# WHAT THE TASK ASKS:
I need all the entries repeated exactly as written.

Data extracted from a collection:
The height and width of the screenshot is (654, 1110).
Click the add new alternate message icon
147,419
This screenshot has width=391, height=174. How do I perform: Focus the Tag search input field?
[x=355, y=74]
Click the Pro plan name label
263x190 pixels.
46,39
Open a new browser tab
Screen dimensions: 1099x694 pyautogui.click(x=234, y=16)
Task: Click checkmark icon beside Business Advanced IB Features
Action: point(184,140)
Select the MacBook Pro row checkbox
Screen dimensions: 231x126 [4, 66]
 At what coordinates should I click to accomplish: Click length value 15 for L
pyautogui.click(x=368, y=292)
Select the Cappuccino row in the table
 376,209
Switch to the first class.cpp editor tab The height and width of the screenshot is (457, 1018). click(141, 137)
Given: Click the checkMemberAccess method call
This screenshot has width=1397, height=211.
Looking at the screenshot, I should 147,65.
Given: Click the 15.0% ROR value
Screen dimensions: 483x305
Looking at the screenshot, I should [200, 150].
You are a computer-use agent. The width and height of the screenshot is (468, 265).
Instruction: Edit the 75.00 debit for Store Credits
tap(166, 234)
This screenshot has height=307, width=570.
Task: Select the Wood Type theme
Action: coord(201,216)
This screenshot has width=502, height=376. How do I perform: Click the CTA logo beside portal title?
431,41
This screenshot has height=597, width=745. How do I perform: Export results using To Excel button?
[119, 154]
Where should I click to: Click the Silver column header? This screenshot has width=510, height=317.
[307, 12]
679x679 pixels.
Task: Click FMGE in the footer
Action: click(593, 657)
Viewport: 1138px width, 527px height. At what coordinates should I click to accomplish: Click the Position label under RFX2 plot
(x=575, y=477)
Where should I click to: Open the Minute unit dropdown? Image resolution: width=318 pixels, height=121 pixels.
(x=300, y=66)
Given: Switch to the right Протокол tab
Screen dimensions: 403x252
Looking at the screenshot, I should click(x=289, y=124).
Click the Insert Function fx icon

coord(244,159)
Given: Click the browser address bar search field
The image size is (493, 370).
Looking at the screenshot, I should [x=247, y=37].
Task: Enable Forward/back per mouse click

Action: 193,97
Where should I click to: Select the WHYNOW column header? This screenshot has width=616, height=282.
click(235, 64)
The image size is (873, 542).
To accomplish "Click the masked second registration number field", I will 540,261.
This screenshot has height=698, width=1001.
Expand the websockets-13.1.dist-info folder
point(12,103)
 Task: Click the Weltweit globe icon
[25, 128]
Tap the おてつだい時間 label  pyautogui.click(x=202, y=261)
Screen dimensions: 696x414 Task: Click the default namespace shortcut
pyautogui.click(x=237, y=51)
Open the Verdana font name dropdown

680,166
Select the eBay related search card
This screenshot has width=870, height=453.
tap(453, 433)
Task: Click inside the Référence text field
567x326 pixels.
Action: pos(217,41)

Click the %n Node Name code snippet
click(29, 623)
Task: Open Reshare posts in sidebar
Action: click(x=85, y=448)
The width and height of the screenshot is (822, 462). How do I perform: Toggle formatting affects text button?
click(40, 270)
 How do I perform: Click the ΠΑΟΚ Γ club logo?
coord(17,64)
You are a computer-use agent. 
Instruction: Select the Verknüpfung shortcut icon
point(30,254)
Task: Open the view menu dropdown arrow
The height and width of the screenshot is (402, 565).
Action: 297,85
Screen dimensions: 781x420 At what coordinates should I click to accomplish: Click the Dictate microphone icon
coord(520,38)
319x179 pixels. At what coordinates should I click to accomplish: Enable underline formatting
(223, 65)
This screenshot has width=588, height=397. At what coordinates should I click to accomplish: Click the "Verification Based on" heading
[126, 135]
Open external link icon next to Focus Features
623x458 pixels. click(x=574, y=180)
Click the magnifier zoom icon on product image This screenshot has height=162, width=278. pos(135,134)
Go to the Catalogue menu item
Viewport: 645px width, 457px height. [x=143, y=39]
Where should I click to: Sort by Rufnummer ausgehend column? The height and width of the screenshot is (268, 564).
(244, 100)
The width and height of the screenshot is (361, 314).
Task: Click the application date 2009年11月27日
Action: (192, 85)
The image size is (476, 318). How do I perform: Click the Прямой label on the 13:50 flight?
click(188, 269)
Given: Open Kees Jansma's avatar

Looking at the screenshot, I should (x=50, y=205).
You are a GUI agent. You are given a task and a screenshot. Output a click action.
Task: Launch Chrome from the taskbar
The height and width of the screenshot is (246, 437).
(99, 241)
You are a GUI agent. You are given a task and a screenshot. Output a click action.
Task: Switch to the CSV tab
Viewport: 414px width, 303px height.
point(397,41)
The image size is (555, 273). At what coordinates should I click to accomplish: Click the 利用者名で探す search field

# ANSWER BELOW:
The height and width of the screenshot is (654, 1110).
Click the add new alternate message icon
147,419
This screenshot has width=391, height=174. How do I perform: Focus the Tag search input field?
[x=355, y=74]
Click the Pro plan name label
263x190 pixels.
46,39
Open a new browser tab
Screen dimensions: 1099x694 pyautogui.click(x=234, y=16)
Task: Click checkmark icon beside Business Advanced IB Features
Action: point(184,140)
Select the MacBook Pro row checkbox
Screen dimensions: 231x126 [4, 66]
 At what coordinates should I click to accomplish: Click length value 15 for L
pyautogui.click(x=368, y=292)
Select the Cappuccino row in the table
 376,209
Switch to the first class.cpp editor tab The height and width of the screenshot is (457, 1018). click(141, 137)
Given: Click the checkMemberAccess method call
This screenshot has width=1397, height=211.
Looking at the screenshot, I should 147,65.
Given: Click the 15.0% ROR value
Screen dimensions: 483x305
Looking at the screenshot, I should [200, 150].
You are a computer-use agent. The width and height of the screenshot is (468, 265).
Instruction: Edit the 75.00 debit for Store Credits
tap(166, 234)
This screenshot has height=307, width=570.
Task: Select the Wood Type theme
Action: coord(201,216)
This screenshot has width=502, height=376. How do I perform: Click the CTA logo beside portal title?
431,41
This screenshot has height=597, width=745. How do I perform: Export results using To Excel button?
[119, 154]
Where should I click to: Click the Silver column header? This screenshot has width=510, height=317.
[307, 12]
679x679 pixels.
Task: Click FMGE in the footer
Action: click(593, 657)
Viewport: 1138px width, 527px height. At what coordinates should I click to accomplish: Click the Position label under RFX2 plot
(x=575, y=477)
Where should I click to: Open the Minute unit dropdown? Image resolution: width=318 pixels, height=121 pixels.
(x=300, y=66)
Given: Switch to the right Протокол tab
Screen dimensions: 403x252
Looking at the screenshot, I should click(x=289, y=124).
Click the Insert Function fx icon

coord(244,159)
Given: Click the browser address bar search field
The image size is (493, 370).
Looking at the screenshot, I should [x=247, y=37].
Task: Enable Forward/back per mouse click

Action: 193,97
Where should I click to: Select the WHYNOW column header? This screenshot has width=616, height=282.
click(235, 64)
The image size is (873, 542).
To accomplish "Click the masked second registration number field", I will 540,261.
This screenshot has height=698, width=1001.
Expand the websockets-13.1.dist-info folder
point(12,103)
 Task: Click the Weltweit globe icon
[25, 128]
Tap the おてつだい時間 label  pyautogui.click(x=202, y=261)
Screen dimensions: 696x414 Task: Click the default namespace shortcut
pyautogui.click(x=237, y=51)
Open the Verdana font name dropdown

680,166
Select the eBay related search card
This screenshot has width=870, height=453.
tap(453, 433)
Task: Click inside the Référence text field
567x326 pixels.
Action: pos(217,41)

Click the %n Node Name code snippet
click(29, 623)
Task: Open Reshare posts in sidebar
Action: click(x=85, y=448)
The width and height of the screenshot is (822, 462). How do I perform: Toggle formatting affects text button?
click(40, 270)
 How do I perform: Click the ΠΑΟΚ Γ club logo?
coord(17,64)
You are a computer-use agent. 
Instruction: Select the Verknüpfung shortcut icon
point(30,254)
Task: Open the view menu dropdown arrow
The height and width of the screenshot is (402, 565).
Action: 297,85
Screen dimensions: 781x420 At what coordinates should I click to accomplish: Click the Dictate microphone icon
coord(520,38)
319x179 pixels. At what coordinates should I click to accomplish: Enable underline formatting
(223, 65)
This screenshot has width=588, height=397. At what coordinates should I click to accomplish: Click the "Verification Based on" heading
[126, 135]
Open external link icon next to Focus Features
623x458 pixels. click(x=574, y=180)
Click the magnifier zoom icon on product image This screenshot has height=162, width=278. pos(135,134)
Go to the Catalogue menu item
Viewport: 645px width, 457px height. [x=143, y=39]
Where should I click to: Sort by Rufnummer ausgehend column? The height and width of the screenshot is (268, 564).
(244, 100)
The width and height of the screenshot is (361, 314).
Task: Click the application date 2009年11月27日
Action: (192, 85)
The image size is (476, 318). How do I perform: Click the Прямой label on the 13:50 flight?
click(188, 269)
Given: Open Kees Jansma's avatar

Looking at the screenshot, I should (x=50, y=205).
You are a GUI agent. You are given a task and a screenshot. Output a click action.
Task: Launch Chrome from the taskbar
The height and width of the screenshot is (246, 437).
(99, 241)
You are a GUI agent. You are given a task and a screenshot. Output a click action.
Task: Switch to the CSV tab
Viewport: 414px width, 303px height.
point(397,41)
The image size is (555, 273). At what coordinates should I click to accomplish: Click the 利用者名で探す search field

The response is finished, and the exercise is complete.